• **What you should do**
Reproduce the records below word for word, leaving out the pictures.
* START *
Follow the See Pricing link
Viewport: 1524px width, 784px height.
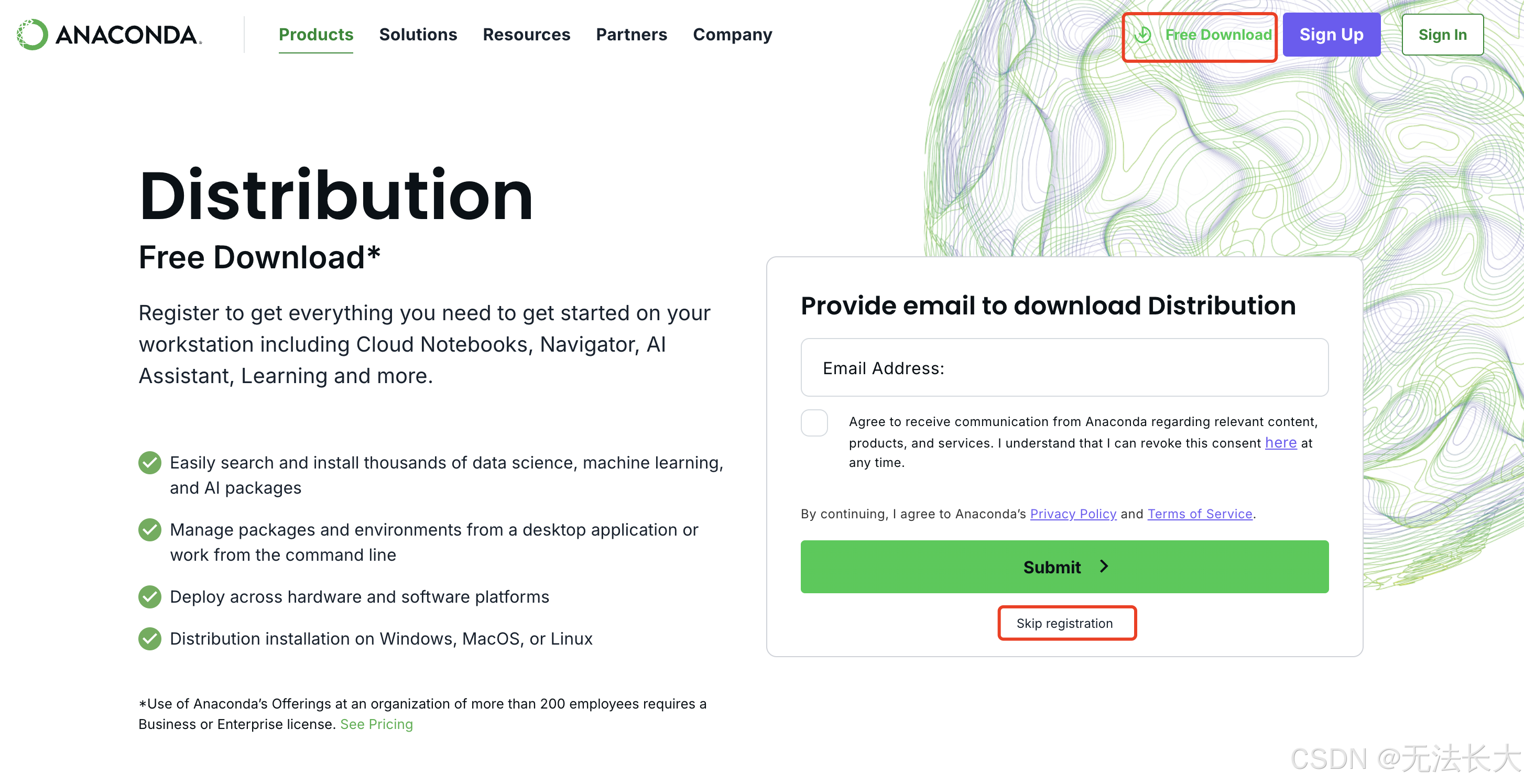click(x=376, y=724)
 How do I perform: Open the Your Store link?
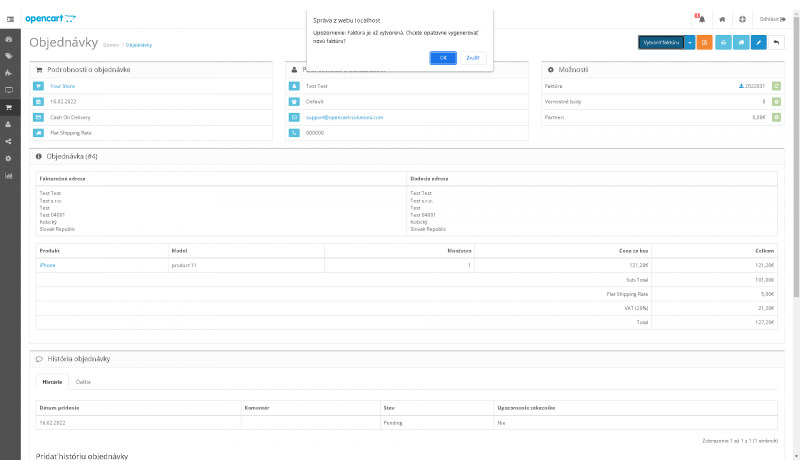pyautogui.click(x=63, y=86)
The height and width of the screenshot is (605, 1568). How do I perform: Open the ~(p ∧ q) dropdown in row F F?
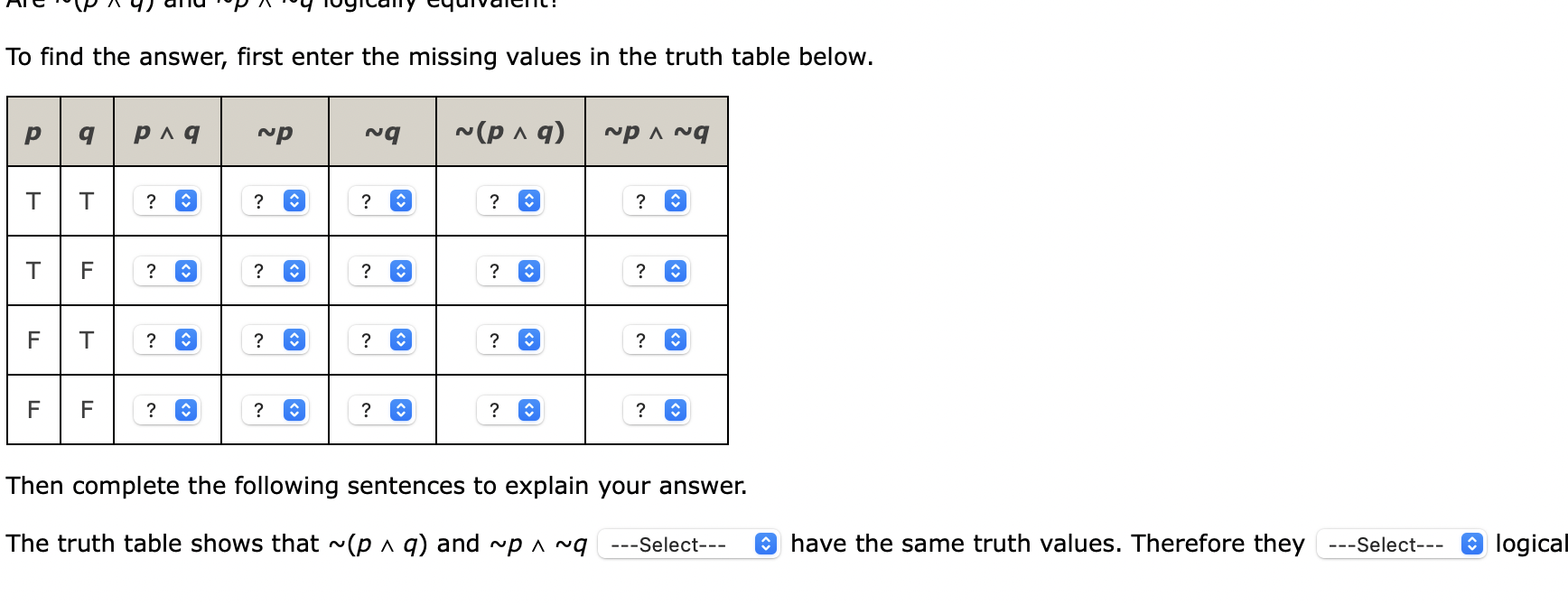(x=510, y=410)
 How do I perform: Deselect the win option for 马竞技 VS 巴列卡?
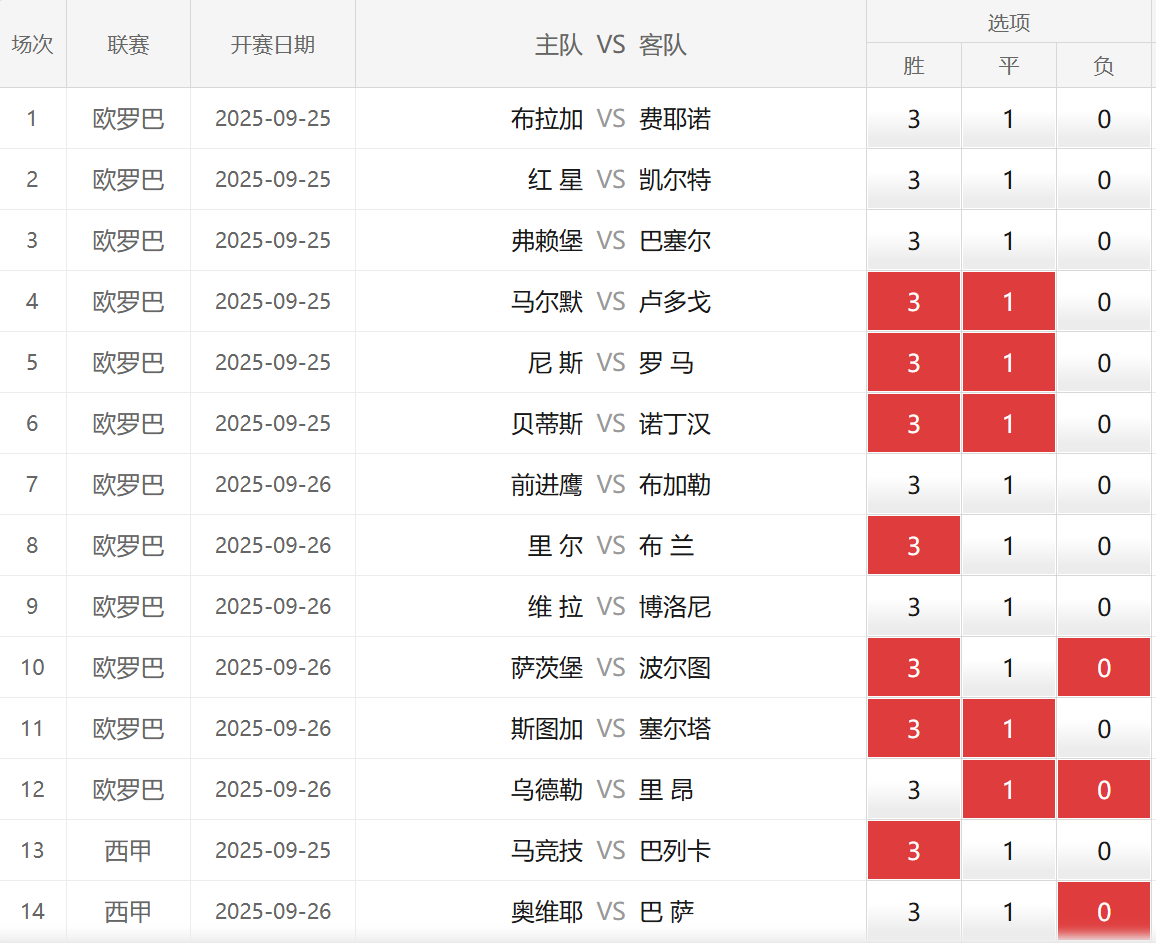(x=913, y=851)
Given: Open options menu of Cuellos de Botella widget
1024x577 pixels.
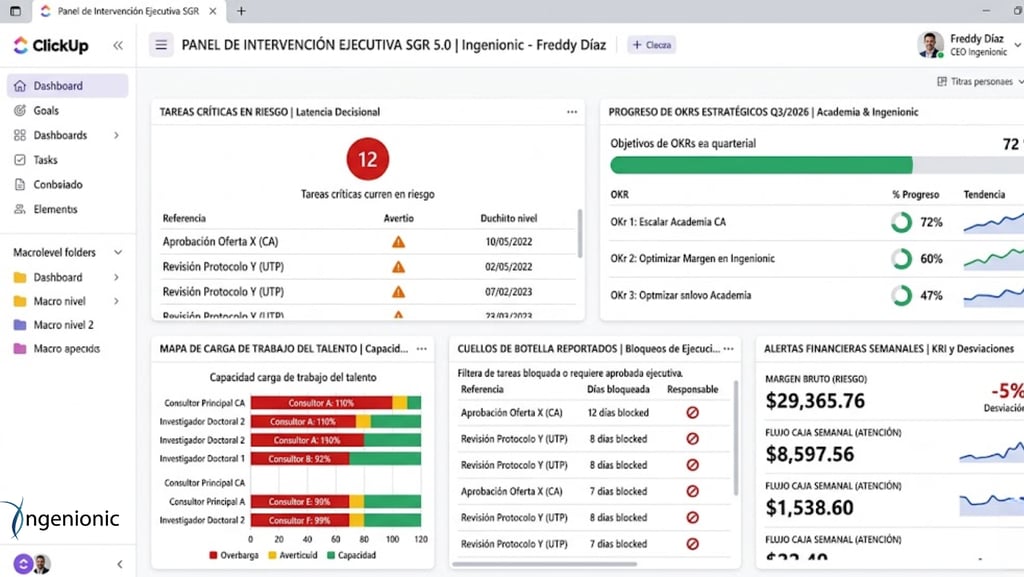Looking at the screenshot, I should point(729,349).
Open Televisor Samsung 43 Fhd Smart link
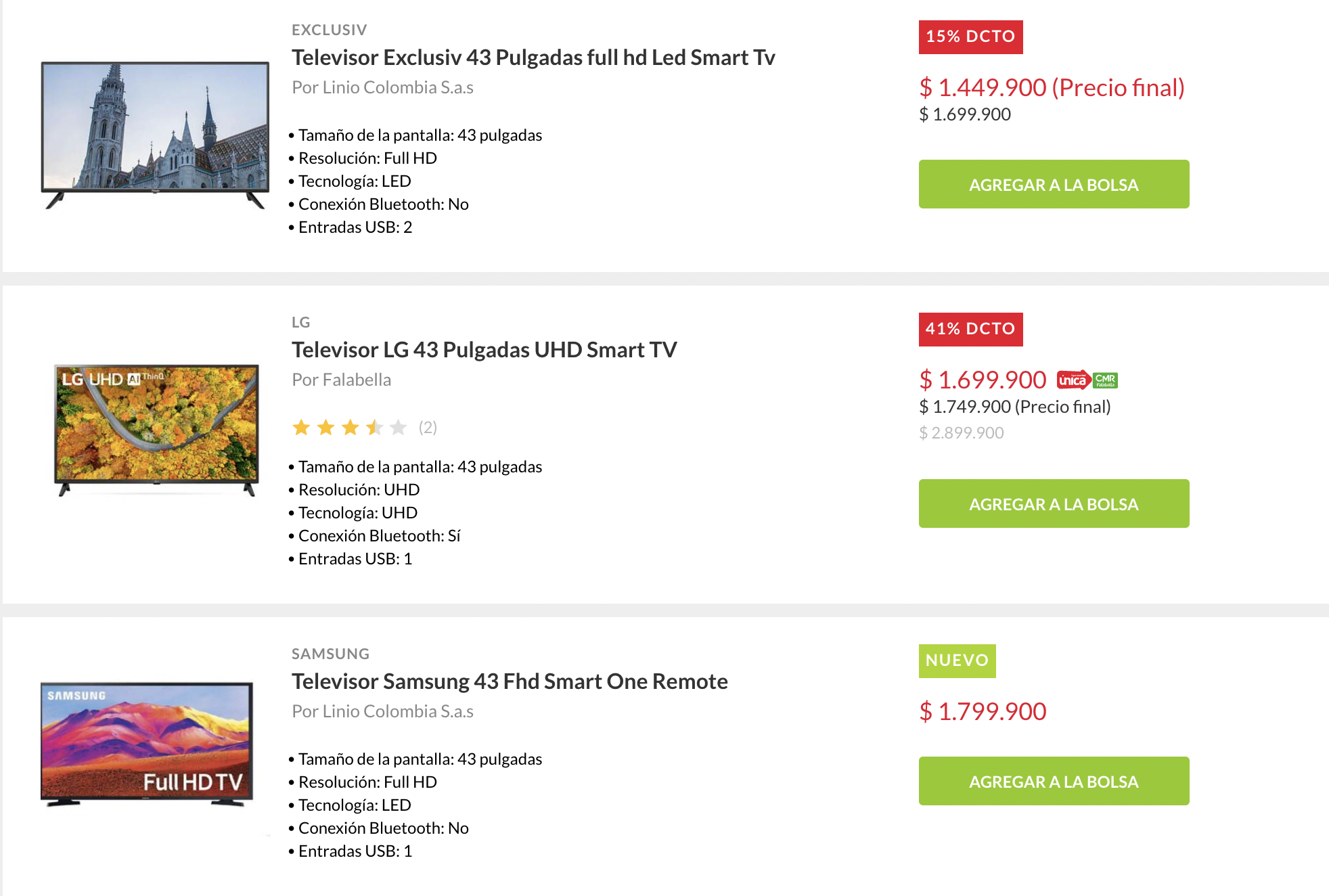The height and width of the screenshot is (896, 1329). (510, 681)
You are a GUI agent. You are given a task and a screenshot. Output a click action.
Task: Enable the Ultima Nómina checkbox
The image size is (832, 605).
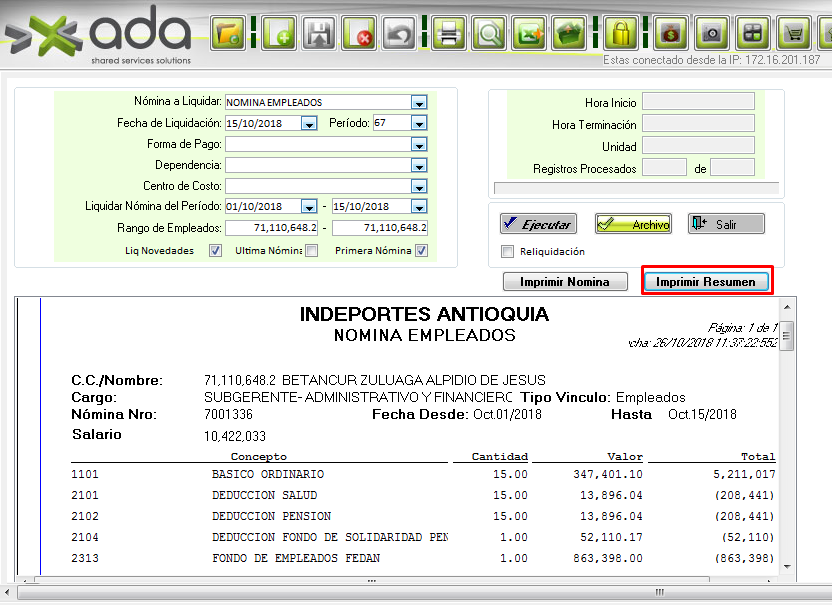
* END *
• **Expected answer**
Follow the See Pricing link
Viewport: 1524px width, 784px height.
click(x=376, y=724)
 How do I perform: Open the Your Store link?
pyautogui.click(x=63, y=86)
The height and width of the screenshot is (605, 1568). How do I perform: Open the ~(p ∧ q) dropdown in row F F?
(x=510, y=410)
 How do I perform: Deselect the win option for 马竞技 VS 巴列卡?
(x=913, y=851)
Given: Open options menu of Cuellos de Botella widget
1024x577 pixels.
Looking at the screenshot, I should point(729,349).
Open Televisor Samsung 43 Fhd Smart link
The height and width of the screenshot is (896, 1329). (510, 681)
You are a GUI agent. You are given a task and a screenshot. Output a click action.
Task: Enable the Ultima Nómina checkbox
The image size is (832, 605).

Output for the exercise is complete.